The executive and opposition must be held equally accountable

Dear Editor,

The People’s Progressive Party/Civic (PPP/C) continues to demonstrate it has earned its place on the opposition benches. Today as one reads or listens to the utterances and reasoning of the leadership of this party, who when they had the confidence of the people to govern, trampled the very things they articulate to justify their present place. This society now has the benefit of hearing the PPP/C talking about respect for inclusionary democracy, fundamental rights and freedoms, and the importance of the rule of law as ensconced in the Constitution and Laws of Guyana. It is therefore clear that they knew what was right but engaged in wrongdoing.

Anil Nandlall’s letters on the Constitution make interesting reading. His interpretation of the spirit, intent and letter of this instrument in large part cannot be faulted, yet as the leading legal person in the PPP/C, who also served as Attorney General and Minister of Legal Affairs, he failed to pilot his party during its stewardship in government along these said lines.

This society is still reeling from wanton violations of the rule of law during the PPP/C stewardship. Freedoms and rights, the most fundamental being that of the right to life, freedom of speech, right to work, freedom of association, and the right to collective bargaining were trampled on with impunity.

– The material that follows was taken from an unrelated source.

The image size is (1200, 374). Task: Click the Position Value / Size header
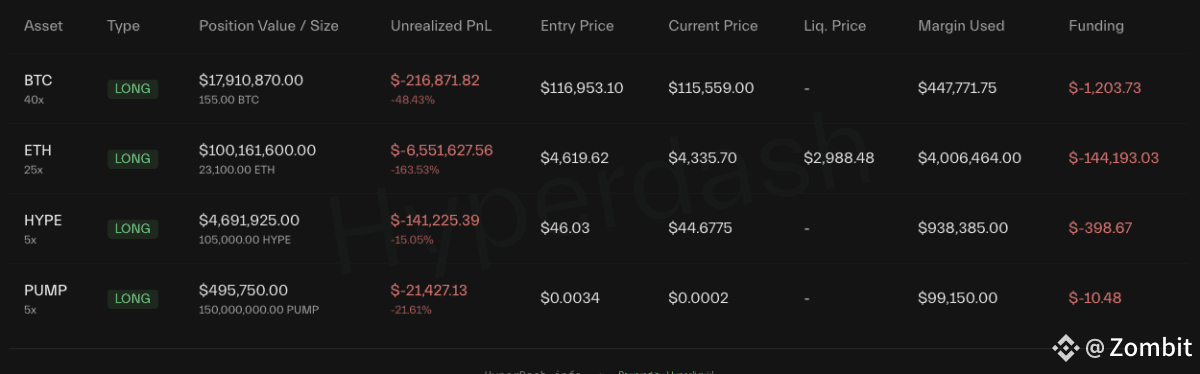(x=269, y=26)
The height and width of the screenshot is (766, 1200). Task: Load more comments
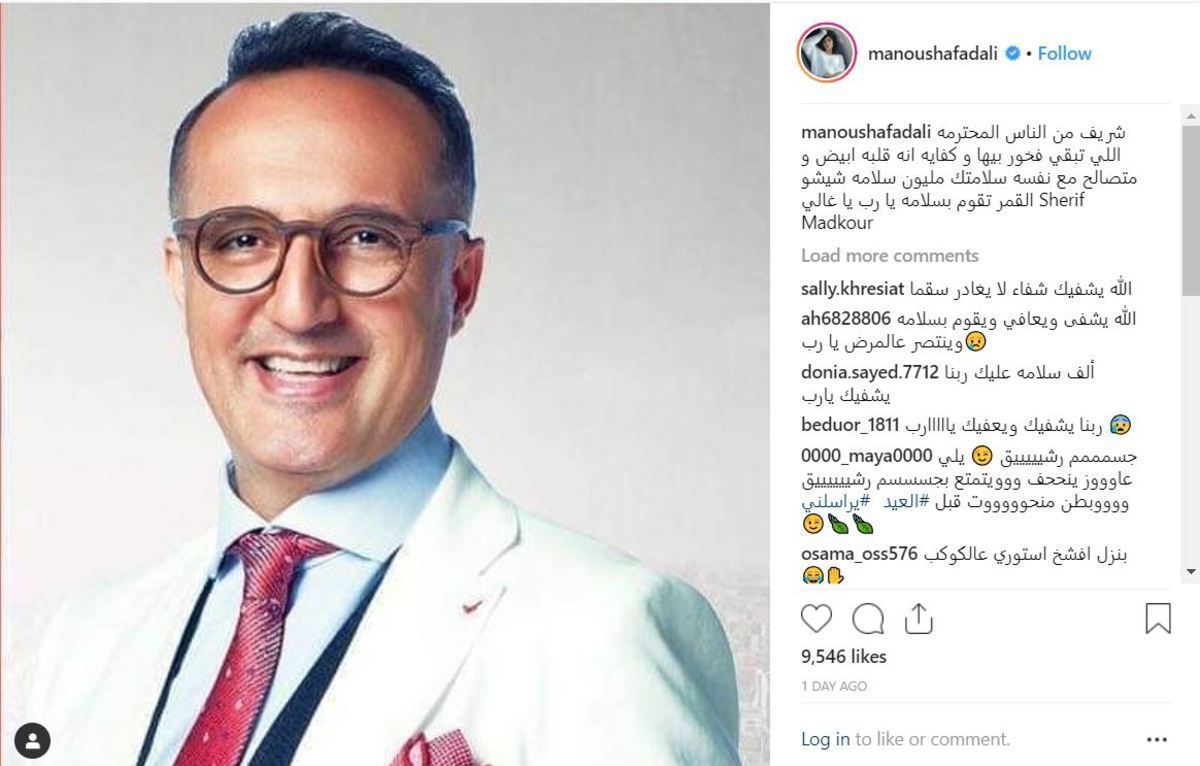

Ours had become a society littered with horrors due to the wanton disregard for these universally acceptable principles under successive PPP/C administrations.

Leader of the Opposition Bharrat Jagdeo has recently made a call for an inclusionary approach between the government and opposition, via parliamentary and extra-parliamentary engagements, in revisiting the contract with ExxonMobil amidst growing public concerns as to whether Guyana got the best deal or not. What he is calling for in this specific case is consistent with what is considered a responsible role by a political party.

Our parliament is the nation’s highest decision-making forum and the PPP/C is the elected representative of almost half of the society. The Constitution requires of us an inclusionary approach in the management and decision-making processes of the state on matters that directly affect our well-being (Article 13). The new oil and gas industry falls into this category and will impact supporters of the PPP/C and the wider society.

It is unfortunate that when the PPP/C government started the exploration and signed the initial contract with ExxonMobil the wisdom of taking a national inclusionary approach was not considered or seen as vital. Not once was this matter brought to the people’s attention for national discourse nor was it placed on the National Assembly’s agenda. Mr Jagdeo as President, in other areas such as sugar, bauxite and hydropower ‒ major economic shifts ‒ too failed in taking a similar approach that today he calls for.

Some will argue based on the PPP/C exclusionary approaches to governance it deserves to be shut out, but wisdom dictates that tit-for-tat is an inimical approach to good governance since it hurts development, human and otherwise.

As there continues to be observation of the politicians’ conduct on both sides, what we need on issues of national import is political maturity, the need to treat all with respect and dignity, recognition and respect for constitutional duties and responsibilities.

The politicians know what is right but when given the confidence of the people to manage their affairs they do wrong. This is why society must continue

and intensify its vigilance and hold them to account. We must not be afraid to speak out, articulate our understanding on any issue, and/or put them on the opposition benches when they fail to conform to practices of good governance and commitments they made when not in government.

Further, as we hold those today in the executive accountable, including for commitments made while in the opposition, we must so equally hold those who are today in the opposition for squandering the privilege given to them by the people to serve in the executive when they trampled on us and mismanaged our resources.